The Author and the Work

Riley Shepard Brown was born on June 25, 1909 (in either Cordele or Shellman, GA depending on the source), and died June 22, 1992 (in either Moorestown or Cherry Hill, NJ). Obituaries in the Courier-Post and in the Philadelphia Inquirer can be read online: they tell us that by profession he was an advertising executive for N. W. Ayer & Son in Philadelphia, but had also been a professional minor-league baseball player and a writer of detective stories, and for the last couple of decades of his life he would write a column for the (New Jersey) Courier-Post. His two best‑known books, however, are Stringfellow of the Fourth (a biography of the Confederate spy Benjamin Stringfellow) and the work before you.

It should immediately be said that Men, Wind and Sea, written for a popular audience, is not a history of the United States Coast Guard: only the sketchiest elements of that service's history are presented in it, and those almost randomly. The reader might as well be forewarned also that the book is not as well written as it could have been: its main flaw is in straining for the vivid effect, and once or twice lapsing into fiction (unknowable for example: what Lt. Grantham did and felt while alone in the plane that crashed him to his death, p178).

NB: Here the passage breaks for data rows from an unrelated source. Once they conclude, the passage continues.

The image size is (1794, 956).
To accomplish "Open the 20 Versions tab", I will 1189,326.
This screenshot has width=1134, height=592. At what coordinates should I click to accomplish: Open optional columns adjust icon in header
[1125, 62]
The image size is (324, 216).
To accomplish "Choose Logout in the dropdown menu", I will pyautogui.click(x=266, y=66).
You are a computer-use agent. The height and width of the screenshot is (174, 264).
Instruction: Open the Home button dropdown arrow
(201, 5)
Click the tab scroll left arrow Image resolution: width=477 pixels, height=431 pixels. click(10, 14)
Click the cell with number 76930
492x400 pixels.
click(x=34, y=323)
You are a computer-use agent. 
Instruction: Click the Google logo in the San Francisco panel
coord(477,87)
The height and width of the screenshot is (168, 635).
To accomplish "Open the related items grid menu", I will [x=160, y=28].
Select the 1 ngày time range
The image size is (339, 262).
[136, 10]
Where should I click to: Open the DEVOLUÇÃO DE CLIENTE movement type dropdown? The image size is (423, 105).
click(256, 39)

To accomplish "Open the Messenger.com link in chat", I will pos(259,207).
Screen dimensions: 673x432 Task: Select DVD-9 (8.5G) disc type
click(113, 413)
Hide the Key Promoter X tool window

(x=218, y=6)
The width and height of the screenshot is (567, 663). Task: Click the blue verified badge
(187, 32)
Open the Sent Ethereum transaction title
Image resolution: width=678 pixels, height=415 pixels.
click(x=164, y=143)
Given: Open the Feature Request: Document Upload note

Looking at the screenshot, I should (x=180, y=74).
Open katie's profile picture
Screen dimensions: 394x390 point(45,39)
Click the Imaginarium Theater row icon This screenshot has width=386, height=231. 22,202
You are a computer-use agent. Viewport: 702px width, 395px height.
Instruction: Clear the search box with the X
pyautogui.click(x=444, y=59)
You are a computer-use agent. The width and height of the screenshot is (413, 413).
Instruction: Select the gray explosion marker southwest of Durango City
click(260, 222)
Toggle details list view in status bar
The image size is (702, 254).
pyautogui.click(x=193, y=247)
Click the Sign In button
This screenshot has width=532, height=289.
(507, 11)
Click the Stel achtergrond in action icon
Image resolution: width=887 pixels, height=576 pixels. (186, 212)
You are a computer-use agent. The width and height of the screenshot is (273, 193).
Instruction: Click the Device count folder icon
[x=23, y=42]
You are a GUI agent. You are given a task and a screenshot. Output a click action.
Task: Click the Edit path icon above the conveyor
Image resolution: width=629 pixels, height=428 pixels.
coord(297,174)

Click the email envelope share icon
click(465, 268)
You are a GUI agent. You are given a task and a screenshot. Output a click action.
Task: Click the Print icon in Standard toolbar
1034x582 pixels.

That said, what Riley Brown has done really well is the thing that matters: he gives us a gritty, detailed feel for what the Coast Guard does; as an enlisted man in it — he would later serve overseas in that service during World War II, as a Radioman First Class — he was very well qualified to write such a book, and at his best (for example, the amazing courage and persistence of Surfman William Midgett in Chapter 2) he tells a gripping story.

Seventy years and more have passed since Men, Wind and Sea was written, and much has changed, especially the technical means available to the Coast Guard: airplanes, satellites, computers. The essentials have not, however, and of this continuum the book gives us a snapshot taken just before World War II.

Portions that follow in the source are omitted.